Muita tinta já correu por conta dos professores. Muitas manifestações, muitas greves, muita revolta e insatisfação. Muitas verdades e muitas mentiras foram noticiadas, como é normal. Muita informação e, convenientemente, muita desinformação também. Creio que não haja, hoje, um português que não saiba que queremos a recuperação do tempo de serviço roubado, o fim das cotas nos escalões que as têm, que queremos um aumento nos salários e que queremos respeito. Sabem também que queremos deixar de andar com a casa às costas. Depois vem a desinformação: a tutela, com toda a confiança que o discurso de um político profissional consegue transmitir em qualquer mentira, tentam convencer que vão acabar com isso, vinculando mais de 10 mil professores. Coisa boa esta, parece. Contudo, como se sabe, o diabo está nos pormenores.
Passo a explicar como é que esta medida apregoada como positiva me levará a abandonar o ensino:
– Sou professor há 19 anos. Nessa altura, o único local em que consegui emprego foi a 250 quilómetros de casa. E assim abandonei a minha terra, onde estão os amigos de sempre, a família, as atividades, a vida. Não me queixei.

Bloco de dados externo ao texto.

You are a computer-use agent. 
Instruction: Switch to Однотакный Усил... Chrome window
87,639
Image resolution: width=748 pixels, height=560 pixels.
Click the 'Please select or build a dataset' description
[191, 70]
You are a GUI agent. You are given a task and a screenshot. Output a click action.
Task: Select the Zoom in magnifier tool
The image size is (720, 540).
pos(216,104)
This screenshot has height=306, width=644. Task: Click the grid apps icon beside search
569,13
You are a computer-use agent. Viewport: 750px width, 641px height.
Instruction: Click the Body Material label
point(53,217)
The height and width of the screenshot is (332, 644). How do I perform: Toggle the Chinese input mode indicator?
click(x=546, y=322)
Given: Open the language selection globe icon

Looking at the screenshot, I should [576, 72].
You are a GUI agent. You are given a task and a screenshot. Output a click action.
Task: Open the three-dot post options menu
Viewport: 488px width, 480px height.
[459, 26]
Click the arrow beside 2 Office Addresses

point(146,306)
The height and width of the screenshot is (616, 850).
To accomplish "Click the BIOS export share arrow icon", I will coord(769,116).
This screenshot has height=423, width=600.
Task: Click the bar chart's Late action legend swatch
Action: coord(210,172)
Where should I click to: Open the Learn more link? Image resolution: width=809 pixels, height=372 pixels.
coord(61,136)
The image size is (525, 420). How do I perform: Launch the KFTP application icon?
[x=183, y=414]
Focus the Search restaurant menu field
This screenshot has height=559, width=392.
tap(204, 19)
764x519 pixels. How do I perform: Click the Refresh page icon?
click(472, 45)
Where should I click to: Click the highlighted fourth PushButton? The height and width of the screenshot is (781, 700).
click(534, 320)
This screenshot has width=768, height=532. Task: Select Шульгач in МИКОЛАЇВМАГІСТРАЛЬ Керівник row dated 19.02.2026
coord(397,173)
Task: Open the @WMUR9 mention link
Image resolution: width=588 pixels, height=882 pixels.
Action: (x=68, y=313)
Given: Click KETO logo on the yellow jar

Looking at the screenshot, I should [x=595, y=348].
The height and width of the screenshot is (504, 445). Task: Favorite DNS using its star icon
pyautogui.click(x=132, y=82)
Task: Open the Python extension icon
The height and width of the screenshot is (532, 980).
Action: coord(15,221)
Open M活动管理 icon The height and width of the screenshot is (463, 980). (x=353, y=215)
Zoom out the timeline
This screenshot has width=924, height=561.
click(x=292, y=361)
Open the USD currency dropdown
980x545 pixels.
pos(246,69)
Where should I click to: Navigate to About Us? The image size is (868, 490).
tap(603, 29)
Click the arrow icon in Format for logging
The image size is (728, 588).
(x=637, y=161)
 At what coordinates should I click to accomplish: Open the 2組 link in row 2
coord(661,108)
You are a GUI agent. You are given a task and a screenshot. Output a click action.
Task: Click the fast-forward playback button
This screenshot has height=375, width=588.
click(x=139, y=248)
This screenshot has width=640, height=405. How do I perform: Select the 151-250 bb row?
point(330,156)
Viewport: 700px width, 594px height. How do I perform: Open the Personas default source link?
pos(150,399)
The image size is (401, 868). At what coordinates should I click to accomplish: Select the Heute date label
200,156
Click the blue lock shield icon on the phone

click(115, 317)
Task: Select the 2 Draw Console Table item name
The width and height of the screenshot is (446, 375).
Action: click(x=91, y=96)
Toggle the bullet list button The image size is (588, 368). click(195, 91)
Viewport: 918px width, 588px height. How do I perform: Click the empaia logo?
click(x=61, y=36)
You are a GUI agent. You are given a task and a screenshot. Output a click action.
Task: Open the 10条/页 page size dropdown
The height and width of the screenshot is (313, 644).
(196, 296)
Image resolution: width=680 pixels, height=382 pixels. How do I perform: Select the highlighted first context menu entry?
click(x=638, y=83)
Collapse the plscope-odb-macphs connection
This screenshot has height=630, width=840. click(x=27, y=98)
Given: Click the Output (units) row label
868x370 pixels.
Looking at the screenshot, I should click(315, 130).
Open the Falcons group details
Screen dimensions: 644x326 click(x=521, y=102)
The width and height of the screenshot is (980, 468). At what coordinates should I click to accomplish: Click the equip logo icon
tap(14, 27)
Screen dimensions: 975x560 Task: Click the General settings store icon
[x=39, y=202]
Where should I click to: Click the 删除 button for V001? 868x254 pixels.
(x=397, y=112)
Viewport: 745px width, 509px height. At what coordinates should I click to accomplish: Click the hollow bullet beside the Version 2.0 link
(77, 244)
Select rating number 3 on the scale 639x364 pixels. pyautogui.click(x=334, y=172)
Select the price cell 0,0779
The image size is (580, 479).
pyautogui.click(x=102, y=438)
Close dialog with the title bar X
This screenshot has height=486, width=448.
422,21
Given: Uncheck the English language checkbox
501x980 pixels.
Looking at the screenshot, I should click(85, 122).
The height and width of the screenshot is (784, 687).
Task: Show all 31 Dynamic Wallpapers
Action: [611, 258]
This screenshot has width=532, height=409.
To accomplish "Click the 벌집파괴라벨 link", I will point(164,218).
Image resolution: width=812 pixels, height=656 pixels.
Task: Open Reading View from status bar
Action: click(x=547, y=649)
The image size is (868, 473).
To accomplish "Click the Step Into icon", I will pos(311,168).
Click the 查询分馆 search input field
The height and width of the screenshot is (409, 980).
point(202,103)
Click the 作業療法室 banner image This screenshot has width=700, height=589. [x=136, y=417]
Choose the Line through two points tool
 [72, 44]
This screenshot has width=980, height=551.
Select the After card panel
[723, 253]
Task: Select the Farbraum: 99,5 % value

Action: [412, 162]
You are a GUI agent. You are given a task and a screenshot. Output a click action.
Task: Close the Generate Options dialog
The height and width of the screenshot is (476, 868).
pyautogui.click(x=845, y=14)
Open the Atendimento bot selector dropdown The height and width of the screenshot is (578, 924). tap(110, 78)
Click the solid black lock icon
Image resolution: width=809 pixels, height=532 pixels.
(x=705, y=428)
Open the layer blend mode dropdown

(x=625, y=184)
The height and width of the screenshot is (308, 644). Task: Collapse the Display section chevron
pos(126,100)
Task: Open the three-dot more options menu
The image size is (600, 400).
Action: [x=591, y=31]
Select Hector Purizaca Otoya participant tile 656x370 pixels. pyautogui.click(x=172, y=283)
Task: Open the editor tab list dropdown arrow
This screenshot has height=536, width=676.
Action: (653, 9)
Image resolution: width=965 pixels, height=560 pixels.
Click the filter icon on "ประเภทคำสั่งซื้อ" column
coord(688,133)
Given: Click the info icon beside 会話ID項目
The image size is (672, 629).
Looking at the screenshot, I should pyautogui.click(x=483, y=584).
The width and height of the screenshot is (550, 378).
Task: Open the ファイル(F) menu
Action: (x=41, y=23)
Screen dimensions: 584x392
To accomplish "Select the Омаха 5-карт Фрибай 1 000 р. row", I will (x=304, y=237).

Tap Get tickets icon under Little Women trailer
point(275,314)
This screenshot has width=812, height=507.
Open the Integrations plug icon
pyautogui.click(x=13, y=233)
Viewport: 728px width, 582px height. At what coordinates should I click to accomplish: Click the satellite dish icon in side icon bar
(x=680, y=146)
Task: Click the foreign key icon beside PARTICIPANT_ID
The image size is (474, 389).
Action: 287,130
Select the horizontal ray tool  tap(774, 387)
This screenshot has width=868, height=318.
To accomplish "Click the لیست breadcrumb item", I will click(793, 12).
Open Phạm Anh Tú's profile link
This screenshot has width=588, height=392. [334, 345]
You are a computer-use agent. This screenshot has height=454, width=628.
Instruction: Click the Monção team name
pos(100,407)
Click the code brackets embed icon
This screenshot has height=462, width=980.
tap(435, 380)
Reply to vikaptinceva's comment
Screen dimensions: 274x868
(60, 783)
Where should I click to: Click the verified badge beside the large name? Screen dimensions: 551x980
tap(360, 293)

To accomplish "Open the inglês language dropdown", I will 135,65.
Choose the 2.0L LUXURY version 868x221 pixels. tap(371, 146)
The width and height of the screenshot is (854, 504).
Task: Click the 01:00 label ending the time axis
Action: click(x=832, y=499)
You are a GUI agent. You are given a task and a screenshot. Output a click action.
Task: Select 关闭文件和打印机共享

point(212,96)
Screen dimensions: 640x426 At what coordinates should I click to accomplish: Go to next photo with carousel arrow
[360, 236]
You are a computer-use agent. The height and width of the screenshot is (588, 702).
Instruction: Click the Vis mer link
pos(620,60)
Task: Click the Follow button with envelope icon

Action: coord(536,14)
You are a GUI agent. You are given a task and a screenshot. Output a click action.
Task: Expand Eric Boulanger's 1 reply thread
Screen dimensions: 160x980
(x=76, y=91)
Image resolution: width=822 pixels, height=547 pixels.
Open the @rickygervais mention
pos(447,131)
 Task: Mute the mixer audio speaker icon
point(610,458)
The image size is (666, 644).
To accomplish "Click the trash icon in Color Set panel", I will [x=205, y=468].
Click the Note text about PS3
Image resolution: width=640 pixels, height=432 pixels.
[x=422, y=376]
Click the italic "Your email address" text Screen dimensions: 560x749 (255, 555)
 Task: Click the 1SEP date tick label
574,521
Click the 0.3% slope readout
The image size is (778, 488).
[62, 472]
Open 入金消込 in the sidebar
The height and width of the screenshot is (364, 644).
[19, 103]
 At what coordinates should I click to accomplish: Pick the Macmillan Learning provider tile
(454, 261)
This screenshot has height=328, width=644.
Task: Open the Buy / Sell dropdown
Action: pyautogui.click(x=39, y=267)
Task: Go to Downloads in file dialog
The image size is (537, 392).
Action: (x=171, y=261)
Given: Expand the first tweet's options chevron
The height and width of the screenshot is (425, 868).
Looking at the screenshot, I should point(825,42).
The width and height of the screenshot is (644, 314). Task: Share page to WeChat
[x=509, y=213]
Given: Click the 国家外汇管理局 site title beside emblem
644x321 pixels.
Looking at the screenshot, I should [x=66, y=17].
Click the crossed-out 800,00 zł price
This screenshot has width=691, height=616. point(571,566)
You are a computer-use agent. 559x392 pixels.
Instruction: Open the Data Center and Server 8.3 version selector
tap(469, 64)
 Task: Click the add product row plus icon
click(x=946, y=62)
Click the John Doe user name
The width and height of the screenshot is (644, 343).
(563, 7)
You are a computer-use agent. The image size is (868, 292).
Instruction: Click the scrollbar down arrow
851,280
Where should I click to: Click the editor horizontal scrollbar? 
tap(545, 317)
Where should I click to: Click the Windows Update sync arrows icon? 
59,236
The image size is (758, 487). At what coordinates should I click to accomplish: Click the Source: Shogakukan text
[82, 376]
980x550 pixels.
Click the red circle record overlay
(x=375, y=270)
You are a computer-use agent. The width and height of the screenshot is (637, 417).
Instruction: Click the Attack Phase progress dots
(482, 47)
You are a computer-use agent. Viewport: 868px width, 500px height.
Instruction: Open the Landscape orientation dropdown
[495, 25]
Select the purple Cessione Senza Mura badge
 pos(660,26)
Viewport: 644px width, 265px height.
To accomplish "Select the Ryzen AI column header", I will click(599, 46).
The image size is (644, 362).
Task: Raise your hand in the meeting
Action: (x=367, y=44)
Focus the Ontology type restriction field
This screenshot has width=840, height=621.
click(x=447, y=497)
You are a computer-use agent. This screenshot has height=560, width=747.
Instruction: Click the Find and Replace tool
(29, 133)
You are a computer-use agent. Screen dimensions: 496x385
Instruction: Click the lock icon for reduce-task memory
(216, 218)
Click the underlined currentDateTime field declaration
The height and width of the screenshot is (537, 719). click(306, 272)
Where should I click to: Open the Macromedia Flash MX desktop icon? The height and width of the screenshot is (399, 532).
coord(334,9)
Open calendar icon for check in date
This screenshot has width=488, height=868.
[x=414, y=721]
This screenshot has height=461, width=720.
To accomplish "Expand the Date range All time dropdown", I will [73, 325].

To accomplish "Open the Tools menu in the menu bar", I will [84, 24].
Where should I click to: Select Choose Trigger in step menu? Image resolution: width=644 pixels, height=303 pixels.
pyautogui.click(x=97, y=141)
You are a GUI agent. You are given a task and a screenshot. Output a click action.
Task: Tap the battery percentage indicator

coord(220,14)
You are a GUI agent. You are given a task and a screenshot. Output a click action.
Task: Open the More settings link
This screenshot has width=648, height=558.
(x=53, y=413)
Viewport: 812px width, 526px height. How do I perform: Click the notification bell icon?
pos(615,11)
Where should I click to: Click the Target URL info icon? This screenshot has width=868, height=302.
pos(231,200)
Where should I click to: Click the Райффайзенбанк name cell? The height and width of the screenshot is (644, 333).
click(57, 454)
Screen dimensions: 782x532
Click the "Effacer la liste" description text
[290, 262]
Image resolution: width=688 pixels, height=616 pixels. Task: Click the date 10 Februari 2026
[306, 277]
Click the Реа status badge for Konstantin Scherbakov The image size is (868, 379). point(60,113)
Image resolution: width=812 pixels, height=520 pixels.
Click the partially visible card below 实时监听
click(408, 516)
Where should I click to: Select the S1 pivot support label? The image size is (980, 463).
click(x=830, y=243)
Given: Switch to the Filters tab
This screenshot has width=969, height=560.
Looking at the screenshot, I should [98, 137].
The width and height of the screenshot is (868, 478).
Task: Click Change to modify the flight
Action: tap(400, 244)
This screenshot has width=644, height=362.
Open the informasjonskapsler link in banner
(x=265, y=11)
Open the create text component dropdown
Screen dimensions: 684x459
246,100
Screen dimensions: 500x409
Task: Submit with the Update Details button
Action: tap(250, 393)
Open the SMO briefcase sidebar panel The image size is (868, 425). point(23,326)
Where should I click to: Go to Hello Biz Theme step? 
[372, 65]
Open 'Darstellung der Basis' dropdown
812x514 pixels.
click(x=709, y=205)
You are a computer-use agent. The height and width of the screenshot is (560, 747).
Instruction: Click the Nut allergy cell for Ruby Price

– A minha esposa, que padece da mesma doença (professora), veio também, seis meses após o nascimento da nossa filha mais velha. Entre horários de seis horas, oito e, por vezes, com muita sorte, de 14 horas, lá foi arranjando colocação num raio de 50 quilómetros.
– Este ano, graças à tal vinculação dinâmica (para que o Governo cumpra a mesma obrigação que impõe aos privados), eu e a minha esposa estamos em condições de vincular. Seria um passo importantíssimo para, aos 46 anos, ter alguma estabilidade laboral.
– De acordo com as regras desta vinculação, no próximo ano letivo (2023-2024) eu ficarei a dar aulas num raio de cerca de 80 quilómetros de casa, e ela num raio de 30 quilómetros, tendo em conta os nossos locais de trabalho atuais. Menos mal, não é?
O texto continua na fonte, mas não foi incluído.